Pria dianggap sebagai pelaku yang cukup rentan melakukan perilaku seks beresiko karena
merupakan figur yang melakukan inisiasi aktivitas seksual, sekaligus memegang
pengambilan keputusan seksual.
Adapun kelompok perilaku seks beresiko diantaranya meliputi :
a. Pria heteroseksual serta gay dan biseksual dikarenakan kecenderungan memiliki banyak
pasangan seks, melakukan hubungan seks dengan orang asing, kecenderungan enggan
menggunakan kondom saat melakukan aktivitas seksual anal.
b. Kaum Lesbi dikarenakan anggapan bahwa hubungan seksual dengan sesama jenis akan
aman sehingga inilah yang kemudian menyebabkan kurangnya upaya untuk proteksi
diri.
c. Pekerja Seks Komersial yang bergonta-ganti pasangan yang tidak diketahui status
kesehatannya, melakukan seks tanpa menggunakan pengaman (kondom), melakukan
aktivitas seks secara oral berpotensi terjadi penularan terutama jika terdapat sariawan,
kontak darah pada luka lecet dimulut ataupun kelamin.
Beberapa hal yang dianggap mempengaruhi perilaku seks beresiko meliputi :
a. Harga diri
b. Hubungan orang tua dan anak
c. Kecenderungan mencari sensasi seksual
d.

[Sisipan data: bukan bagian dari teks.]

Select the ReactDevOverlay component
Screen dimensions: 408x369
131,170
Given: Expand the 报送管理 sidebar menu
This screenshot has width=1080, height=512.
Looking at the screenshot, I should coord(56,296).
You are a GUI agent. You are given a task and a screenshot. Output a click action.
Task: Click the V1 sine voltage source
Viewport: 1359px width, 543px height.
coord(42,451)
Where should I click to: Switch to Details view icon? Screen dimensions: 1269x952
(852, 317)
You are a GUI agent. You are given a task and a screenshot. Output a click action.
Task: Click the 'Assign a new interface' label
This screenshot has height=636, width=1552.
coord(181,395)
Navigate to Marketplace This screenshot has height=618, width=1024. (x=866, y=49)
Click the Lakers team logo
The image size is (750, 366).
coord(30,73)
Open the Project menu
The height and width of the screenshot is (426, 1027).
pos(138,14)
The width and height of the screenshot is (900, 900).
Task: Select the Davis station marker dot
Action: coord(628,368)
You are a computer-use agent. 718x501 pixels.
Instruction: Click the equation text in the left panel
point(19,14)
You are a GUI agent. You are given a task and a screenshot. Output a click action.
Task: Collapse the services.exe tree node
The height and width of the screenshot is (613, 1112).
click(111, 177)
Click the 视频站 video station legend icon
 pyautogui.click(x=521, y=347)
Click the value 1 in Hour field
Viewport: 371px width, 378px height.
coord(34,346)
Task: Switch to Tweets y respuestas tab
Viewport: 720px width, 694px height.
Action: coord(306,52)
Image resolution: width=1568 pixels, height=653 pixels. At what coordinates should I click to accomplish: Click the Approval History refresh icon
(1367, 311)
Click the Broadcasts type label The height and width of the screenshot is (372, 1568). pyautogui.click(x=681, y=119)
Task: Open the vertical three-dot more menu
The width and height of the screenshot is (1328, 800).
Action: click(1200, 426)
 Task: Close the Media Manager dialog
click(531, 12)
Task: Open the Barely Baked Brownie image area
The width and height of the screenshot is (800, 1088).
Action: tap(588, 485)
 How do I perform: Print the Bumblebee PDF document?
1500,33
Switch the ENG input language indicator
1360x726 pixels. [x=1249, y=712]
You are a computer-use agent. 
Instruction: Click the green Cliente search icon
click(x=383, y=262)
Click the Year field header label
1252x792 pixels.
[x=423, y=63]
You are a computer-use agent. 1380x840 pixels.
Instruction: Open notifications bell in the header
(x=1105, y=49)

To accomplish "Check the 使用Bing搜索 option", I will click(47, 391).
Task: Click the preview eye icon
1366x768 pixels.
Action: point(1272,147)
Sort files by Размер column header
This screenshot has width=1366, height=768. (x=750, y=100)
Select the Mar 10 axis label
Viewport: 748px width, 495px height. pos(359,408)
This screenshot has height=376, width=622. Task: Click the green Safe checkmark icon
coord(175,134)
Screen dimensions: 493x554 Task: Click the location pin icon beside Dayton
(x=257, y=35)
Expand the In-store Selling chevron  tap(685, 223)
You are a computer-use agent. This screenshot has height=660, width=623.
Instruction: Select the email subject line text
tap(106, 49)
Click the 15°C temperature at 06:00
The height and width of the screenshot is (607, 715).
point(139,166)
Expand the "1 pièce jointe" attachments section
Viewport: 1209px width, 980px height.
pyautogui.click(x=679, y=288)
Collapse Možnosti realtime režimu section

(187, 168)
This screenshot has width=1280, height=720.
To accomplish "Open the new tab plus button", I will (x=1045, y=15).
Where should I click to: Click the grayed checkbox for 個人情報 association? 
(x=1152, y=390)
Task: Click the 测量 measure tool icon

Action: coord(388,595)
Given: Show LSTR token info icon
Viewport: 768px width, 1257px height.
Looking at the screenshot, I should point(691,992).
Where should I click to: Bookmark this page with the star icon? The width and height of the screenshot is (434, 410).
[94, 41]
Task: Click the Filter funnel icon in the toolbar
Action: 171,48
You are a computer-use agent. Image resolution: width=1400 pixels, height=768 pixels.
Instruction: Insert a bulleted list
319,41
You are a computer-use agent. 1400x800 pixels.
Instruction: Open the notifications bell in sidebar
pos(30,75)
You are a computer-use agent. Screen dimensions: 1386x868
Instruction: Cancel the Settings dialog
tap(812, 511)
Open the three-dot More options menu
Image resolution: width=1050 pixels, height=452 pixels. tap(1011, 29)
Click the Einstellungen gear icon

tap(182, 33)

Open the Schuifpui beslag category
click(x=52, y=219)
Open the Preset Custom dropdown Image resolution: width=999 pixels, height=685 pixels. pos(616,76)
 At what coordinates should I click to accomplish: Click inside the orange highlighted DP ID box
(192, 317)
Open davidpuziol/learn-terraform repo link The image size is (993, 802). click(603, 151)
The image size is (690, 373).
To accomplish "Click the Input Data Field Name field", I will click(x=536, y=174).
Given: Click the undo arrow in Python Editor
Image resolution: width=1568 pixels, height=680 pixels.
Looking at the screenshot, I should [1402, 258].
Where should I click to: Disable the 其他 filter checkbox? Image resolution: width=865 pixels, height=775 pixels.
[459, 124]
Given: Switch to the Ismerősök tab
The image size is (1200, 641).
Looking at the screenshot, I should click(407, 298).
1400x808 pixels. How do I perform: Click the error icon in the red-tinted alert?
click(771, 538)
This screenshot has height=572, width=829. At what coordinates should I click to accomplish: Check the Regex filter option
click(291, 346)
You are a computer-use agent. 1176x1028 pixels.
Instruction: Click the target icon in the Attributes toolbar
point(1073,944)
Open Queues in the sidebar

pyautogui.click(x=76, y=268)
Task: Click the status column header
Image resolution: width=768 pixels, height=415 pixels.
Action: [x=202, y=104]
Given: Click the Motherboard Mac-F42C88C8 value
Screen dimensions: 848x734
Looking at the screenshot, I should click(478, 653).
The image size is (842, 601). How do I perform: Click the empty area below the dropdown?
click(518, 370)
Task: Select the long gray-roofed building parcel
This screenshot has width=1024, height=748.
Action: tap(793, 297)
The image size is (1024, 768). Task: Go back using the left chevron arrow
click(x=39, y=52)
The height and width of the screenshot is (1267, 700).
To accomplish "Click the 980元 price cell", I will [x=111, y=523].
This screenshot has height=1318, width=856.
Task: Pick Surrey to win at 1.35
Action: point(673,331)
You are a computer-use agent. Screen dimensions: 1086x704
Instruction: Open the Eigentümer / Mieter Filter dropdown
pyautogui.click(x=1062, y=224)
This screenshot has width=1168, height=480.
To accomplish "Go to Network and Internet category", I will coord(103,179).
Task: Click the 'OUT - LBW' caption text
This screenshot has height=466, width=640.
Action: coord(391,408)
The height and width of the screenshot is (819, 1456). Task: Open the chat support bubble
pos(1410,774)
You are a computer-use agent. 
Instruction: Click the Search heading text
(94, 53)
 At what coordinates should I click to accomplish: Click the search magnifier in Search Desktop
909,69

Keberadaan teman sebaya yang menyimpang
e. Penggunaan media pornografi.

Faktor yang mempengaruhi penyebaran HIV/AIDS, yaitu :


a. Faktor Manusia, meliputi :
1) Prevalensi IMS yang tinggi
2) Pengetahuan tentang AIDS dan persepsi individu tentang resiko penularan.
3) Berganti-ganti pasangan seks
4) Rendahnya penggunaan kondom.
b. Faktor Lingkungan, meliputi:
1) Kemiskinan dan status kesehatan yang buruk.
2) Pengungsi, kekerasan, migrasi.
3) Stigma dan diskriminasi

HIV tidak menular melalui kegiatan sosial sebagai berikut:


1) Gigitan Serangga
2) Bersalaman atau bersentuhan
3) Berpelukan atau berciuman
4) Menggunakan peralatan makan bersama
5) Menggunakan jamban bersama
6) Tinggal serumah dengan orang yang terinfeksi HIV

DAFTAR PUSTAKA
Pasaribu, Heti Susiyanti & Sodik Muhammad Ali , (2018), Pengaruh Perilaku Seksual
Beresiko Terhadap Kejadian HIV / AIDS, Diakses 17 November 2022.